In link-state routing protocols, each router possesses information about the complete network topology. Each router then independently calculates the best next hop from it for every possible destination in the network using local information of the topology. The collection of best next hops forms the routing table.
This contrasts with distance-vector routing protocols, which work by having each node share its routing table with its neighbours. In a link-state protocol, the only information passed between the nodes is the information used to construct the connectivity maps.
Routers flood information about their neighbors, not their entire routing table, to all other routers.
Every router maintains an identical, synchronized database of the entire network structure.
When a network change occurs, routers quickly flood updates, allowing for rapid adaptation compared to distance-vector protocols.
Highly scalable for large networks, fast convergence, and reduced routing loops.

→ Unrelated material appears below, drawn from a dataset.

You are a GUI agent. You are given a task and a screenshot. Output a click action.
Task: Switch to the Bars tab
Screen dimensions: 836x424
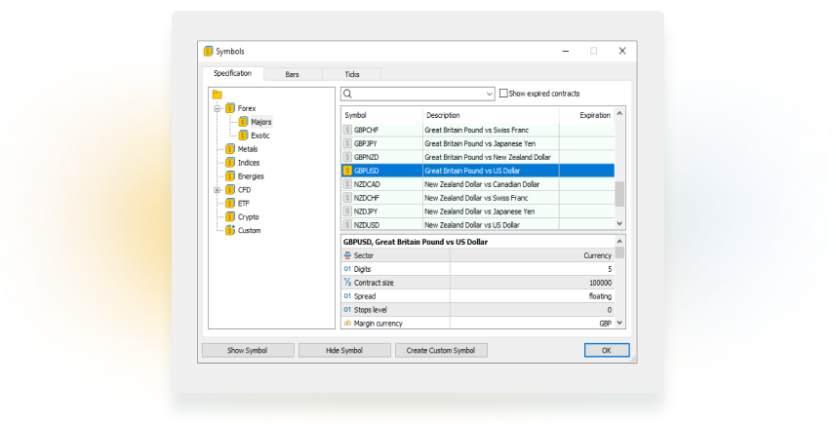(x=292, y=74)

Requires more memory and CPU power to calculate routes and maintain the map
OSPF is essential for enterprise networks that need fast, reliable routing with efficient, fast convergence. It is a widely used link-state interior gateway routing protocol that calculates the shortest, most efficient path for data packets within an IP network, typically within a single autonomous system. It uses Dijkstra’s algorithm to determine routes, offering fast convergence, high scalability, and support for large, complex networks
Instead of sharing routing tables, OSPF routers share network topology information (Link State Advertisements - LSAs) to build a map of the network.
router calculates the best path independently based on a "shortest path first" approach.
OSPF improves scalability by dividing networks into areas. Area 0 (backbone) is mandatory,
It is vendor-neutral and supported by almost all network equipment providers.
Routers use Hello packets to find neighbors and establish adjacencies.